Opportunities for India
- Manufacturing and Supply Chain Diversification
The slowdown in China’s economy and its rising labour costs present a golden opportunity for India to position itself as an attractive alternative for global manufacturing. Initiatives such as “Make in India” and Production-Linked Incentive (PLI) schemes aim to capitalize on this shift by encouraging domestic and foreign investment in manufacturing sectors such as electronics, pharmaceuticals, and textiles. India’s large and youthful workforce, combined with its competitive labour costs, enhances its appeal as a manufacturing hub. Major opportunities for India are: ‘China Plus One’ strategy of MNCs, market diversification, booting domestic production, focus on key sector, innovation and technology adoption. Companies such as Apple and Samsung have already begun expanding their operations in India, symbolizes MNCs “China Plus One” strategy, where these MNCs are diversifying their sourcing by investing in other countries including China during COVID-19 and after. In these countries India becomes their first preference for investment. For these MNCs India’s huge market offer possibilities of larger profit and easy investment policies encourage them for doing the same.
- Demographic Dividend
Demographic dividend means the economic growth which occurs when the working-age population is larger than non-working population. This situation includes the fall of fertility rate and decrease of mortality and the working-age population grows relative to the dependent population. India become an appropriate example of this. Unlike China, India enjoys a demographic dividend, with a median age of twenty-eight. The working-age population is expected to grow until 2050, providing a robust labour force that can drive economic growth. The benefits of demographic dividend are: expanded workforce, increased savings, increased human capital etc. This demographic advantage positions India to fill the labour supply gap emerging in China and other aging economies. A large workforce presents a significant opportunity for economic growth, allowing India to potentially fill the gap left by China’s declining working-age population and become a major manufacturing hub on the global stage.
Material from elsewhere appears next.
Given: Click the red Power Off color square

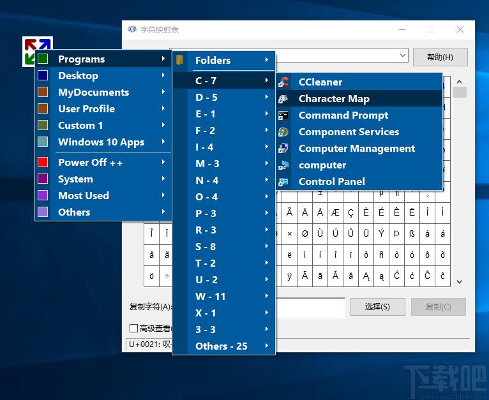Looking at the screenshot, I should tap(43, 162).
- Attracting Foreign Investment
As global investors seek to reduce exposure to China, India has emerged as a preferred destination. India is actively trying to attract foreign investment through positioning itself as a more appropriate alternative. India is giving leverage to its large market, young workforce, and government initiative to entice companies and looking to diversify away from China in several sectors, particularly, in manufacturing, technology, and renewable energy. Through offering a stable business environment, streamlined regulations etc. is playing major role in it. Favourable government policies, a large consumer market, and the ease of doing business have bolstered India’s investment appeal. India’s is also focusing to improve technology and innovation to attract foreign investment. The establishment of bilateral agreements and participation in regional trade partnerships further enhances this potential. Meanwhile, India can also attract foreign companies in the sector like, electronic manufacturing, textile industry, pharmaceuticals etc.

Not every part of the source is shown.